The following figure will be used to explain the key concepts we will need for signal detection theory:

The subject's task is to detect a signal which is presented along some sensory continuum. For example, the sensory continuum in the case of the experiment of Hecht, Schlaer and Pirenne, is a visual continuum of flash intensity. Present in the observers nervous system is noise that may come from a variety of sources such as spontaneous isomerizations and spontaneous neural discharge. When a signal, a flash in this case, is presented to the subject, in order to detect the flash, the subject must discriminate the signal which is added to the inherant noise from the noise alone. We think of the noise as having a distribution; at any point in time the noise has a value that varies from a mean level. We will assume here that the noise distribution is normal. When a signal is added to the noise, the distribution is shifted to the right along the sensory continuum. Again we will assume that the signal + noise distribution is normally distributed and that it has the same standard deviation as the noise distribution alone. We can normalize these distributions (to simplify and standardize the math involved) so that the mean of the noise distribution is zero and the standard deviations of both distributions are 1.

When a signal+noise distribution (SN) is detectably different (let's assume we know the detectible difference, for now) from the noise distribution (N) the two distributions are separated by a distance called d' (d-prime). d' is a sensitivity index which is the distance of the mean of theSN distribution from the N distribution when the N distribution has a mean equal to zero and both distributions have a standard deviation of one.

When a subject is presented with the signal at any particular time, the signal will fall along the sensory continuum according to the SN distribution. The subject will base his judgement of detection of the signal according to some criterion along the sensory continuum. If no signal is presented during a trial the subject is still subject to an event at that time along the sensory continuum which has a probability associated with the N distribution. For any particular trial, the sensory event (which may be the result of a signal presentation or no signal presentation) is above the criterion level the subject will report seeing the flash. If the sensory event is below the criterion, he will report not seeing the flash.

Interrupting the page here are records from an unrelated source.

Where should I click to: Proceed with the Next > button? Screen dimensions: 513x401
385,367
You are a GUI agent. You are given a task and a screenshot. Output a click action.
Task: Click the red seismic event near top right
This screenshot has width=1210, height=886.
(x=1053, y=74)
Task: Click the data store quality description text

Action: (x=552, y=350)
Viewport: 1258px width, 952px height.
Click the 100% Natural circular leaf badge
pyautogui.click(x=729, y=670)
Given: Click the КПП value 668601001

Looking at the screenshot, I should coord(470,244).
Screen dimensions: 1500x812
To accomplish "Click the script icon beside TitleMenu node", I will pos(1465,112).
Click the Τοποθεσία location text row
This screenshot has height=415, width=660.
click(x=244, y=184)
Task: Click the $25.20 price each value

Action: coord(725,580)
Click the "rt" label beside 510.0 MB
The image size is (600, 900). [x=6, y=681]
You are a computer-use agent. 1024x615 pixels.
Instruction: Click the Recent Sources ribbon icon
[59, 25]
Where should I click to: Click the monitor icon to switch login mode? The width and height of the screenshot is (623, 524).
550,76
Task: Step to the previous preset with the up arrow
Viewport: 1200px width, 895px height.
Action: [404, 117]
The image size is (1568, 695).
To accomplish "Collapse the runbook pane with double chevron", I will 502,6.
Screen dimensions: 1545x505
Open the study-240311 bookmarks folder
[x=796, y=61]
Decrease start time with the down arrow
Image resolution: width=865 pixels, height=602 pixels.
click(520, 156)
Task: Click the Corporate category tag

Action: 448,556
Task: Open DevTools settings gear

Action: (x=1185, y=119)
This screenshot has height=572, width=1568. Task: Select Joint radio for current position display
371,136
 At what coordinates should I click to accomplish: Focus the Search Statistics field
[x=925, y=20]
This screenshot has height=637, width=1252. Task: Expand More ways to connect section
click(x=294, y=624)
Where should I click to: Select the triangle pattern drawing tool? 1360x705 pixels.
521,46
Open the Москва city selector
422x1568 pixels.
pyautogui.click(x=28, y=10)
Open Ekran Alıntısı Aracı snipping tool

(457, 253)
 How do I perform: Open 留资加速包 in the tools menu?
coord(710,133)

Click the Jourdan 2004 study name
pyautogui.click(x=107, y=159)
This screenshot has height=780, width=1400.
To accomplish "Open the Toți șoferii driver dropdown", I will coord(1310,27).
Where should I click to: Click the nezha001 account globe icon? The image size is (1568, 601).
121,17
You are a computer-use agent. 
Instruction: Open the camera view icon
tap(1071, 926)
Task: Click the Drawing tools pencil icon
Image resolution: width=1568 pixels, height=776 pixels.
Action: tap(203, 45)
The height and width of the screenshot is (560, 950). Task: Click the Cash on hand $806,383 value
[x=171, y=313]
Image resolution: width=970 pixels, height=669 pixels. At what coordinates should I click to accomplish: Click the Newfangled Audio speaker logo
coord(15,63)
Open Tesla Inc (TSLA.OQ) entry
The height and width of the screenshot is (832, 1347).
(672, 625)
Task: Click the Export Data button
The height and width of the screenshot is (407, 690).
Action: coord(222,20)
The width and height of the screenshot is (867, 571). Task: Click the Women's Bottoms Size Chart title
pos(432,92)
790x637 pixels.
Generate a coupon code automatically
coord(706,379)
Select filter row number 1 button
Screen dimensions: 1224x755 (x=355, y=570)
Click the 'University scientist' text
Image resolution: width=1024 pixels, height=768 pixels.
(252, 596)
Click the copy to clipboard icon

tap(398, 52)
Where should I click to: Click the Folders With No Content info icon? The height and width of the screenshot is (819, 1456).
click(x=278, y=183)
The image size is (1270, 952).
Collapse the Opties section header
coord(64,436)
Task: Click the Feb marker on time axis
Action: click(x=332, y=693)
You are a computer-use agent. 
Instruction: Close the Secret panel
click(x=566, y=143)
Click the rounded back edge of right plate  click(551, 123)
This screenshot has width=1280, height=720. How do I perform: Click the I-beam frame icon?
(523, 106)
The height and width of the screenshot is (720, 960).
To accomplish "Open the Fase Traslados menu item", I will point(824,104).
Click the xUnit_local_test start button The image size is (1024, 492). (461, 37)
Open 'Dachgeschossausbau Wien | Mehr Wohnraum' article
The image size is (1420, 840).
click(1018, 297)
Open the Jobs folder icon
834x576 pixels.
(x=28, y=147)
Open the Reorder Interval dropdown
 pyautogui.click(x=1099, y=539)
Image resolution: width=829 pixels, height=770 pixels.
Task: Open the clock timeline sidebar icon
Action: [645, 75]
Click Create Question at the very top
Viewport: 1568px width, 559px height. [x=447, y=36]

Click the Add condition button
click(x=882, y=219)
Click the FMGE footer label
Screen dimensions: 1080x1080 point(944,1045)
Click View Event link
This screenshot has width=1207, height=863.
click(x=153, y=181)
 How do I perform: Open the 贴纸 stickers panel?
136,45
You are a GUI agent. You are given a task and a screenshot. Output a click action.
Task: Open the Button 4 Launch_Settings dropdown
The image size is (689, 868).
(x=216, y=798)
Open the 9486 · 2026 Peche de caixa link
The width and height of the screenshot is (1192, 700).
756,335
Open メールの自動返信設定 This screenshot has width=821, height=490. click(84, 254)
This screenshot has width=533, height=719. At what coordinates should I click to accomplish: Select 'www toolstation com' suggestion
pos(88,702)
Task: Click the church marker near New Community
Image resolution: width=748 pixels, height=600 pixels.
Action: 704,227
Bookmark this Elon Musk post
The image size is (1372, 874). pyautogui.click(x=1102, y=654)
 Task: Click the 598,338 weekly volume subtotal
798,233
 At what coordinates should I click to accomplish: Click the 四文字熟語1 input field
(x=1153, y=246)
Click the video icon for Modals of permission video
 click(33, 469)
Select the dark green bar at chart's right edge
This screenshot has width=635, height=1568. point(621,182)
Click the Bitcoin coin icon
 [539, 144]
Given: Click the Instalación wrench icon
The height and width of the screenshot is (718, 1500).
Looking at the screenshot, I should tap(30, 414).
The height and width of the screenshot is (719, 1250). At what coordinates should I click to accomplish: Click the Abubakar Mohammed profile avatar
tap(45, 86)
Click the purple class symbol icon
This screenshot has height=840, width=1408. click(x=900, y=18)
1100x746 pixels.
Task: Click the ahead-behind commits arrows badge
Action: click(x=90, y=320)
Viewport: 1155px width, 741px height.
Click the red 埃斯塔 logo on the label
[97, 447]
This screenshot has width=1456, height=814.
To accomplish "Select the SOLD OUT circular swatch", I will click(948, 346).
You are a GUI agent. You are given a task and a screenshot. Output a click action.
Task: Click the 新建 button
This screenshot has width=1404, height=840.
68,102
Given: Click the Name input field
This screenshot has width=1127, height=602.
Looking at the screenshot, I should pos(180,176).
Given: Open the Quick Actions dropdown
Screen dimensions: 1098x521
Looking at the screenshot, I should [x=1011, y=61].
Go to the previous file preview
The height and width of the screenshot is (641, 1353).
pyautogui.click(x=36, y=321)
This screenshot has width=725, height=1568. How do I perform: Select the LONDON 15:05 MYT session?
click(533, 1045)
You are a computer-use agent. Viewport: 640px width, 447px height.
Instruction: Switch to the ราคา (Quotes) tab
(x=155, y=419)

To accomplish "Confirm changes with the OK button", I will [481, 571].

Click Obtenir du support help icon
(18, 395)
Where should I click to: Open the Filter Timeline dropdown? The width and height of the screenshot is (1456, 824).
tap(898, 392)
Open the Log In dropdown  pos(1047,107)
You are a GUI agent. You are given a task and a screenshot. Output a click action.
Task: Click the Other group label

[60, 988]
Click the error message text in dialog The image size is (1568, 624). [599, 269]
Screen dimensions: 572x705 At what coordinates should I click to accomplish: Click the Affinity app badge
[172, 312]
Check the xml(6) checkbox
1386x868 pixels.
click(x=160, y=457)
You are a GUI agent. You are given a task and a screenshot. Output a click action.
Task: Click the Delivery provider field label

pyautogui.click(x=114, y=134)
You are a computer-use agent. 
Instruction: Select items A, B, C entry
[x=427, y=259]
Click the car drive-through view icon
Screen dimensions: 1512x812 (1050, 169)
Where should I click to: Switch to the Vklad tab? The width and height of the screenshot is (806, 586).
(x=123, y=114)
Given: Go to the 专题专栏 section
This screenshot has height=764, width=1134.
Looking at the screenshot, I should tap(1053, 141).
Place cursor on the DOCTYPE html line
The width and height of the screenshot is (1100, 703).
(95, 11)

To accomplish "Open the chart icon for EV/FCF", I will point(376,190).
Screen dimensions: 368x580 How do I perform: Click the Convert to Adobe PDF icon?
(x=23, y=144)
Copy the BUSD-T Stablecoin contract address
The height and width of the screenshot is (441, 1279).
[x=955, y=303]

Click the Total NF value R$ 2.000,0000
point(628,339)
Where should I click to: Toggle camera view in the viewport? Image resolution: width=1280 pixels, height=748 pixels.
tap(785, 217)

Let's assume the subjects criterion is located at the point shown in the figure above. If you present the subject with multiple trials in which the signal is presented or not presented there will be a probability associated with the subjects response due to the distributions of the N and SN. These probabilities can be summarized in a conditional probability matrix. The rows of the matrix represent the presence or absence of a signal and the columns represent the subjects response.

If the subject says he saw the signal ("yes") when it was present, this is called a hit.

If the subject says he didn't see the signal ("no") when it was present, this is called a miss.

If the subject says he saw the signal ("yes") when it was absent, this is called a false alarm.

If the subject says he didn't see the signal ("no") when it was absent, this is called a correct rejection.

The notation P(Y|SN) means the probability of a yes response given the presentation of the signal and P(N|N) means the probability of a no response given that the signal was absent.

So in the example presented here the table would look like this:

So for example, when the signal is not present, there will be a false alarm rate of 8%. Notice that the probability sums to 1.0 reading across the table.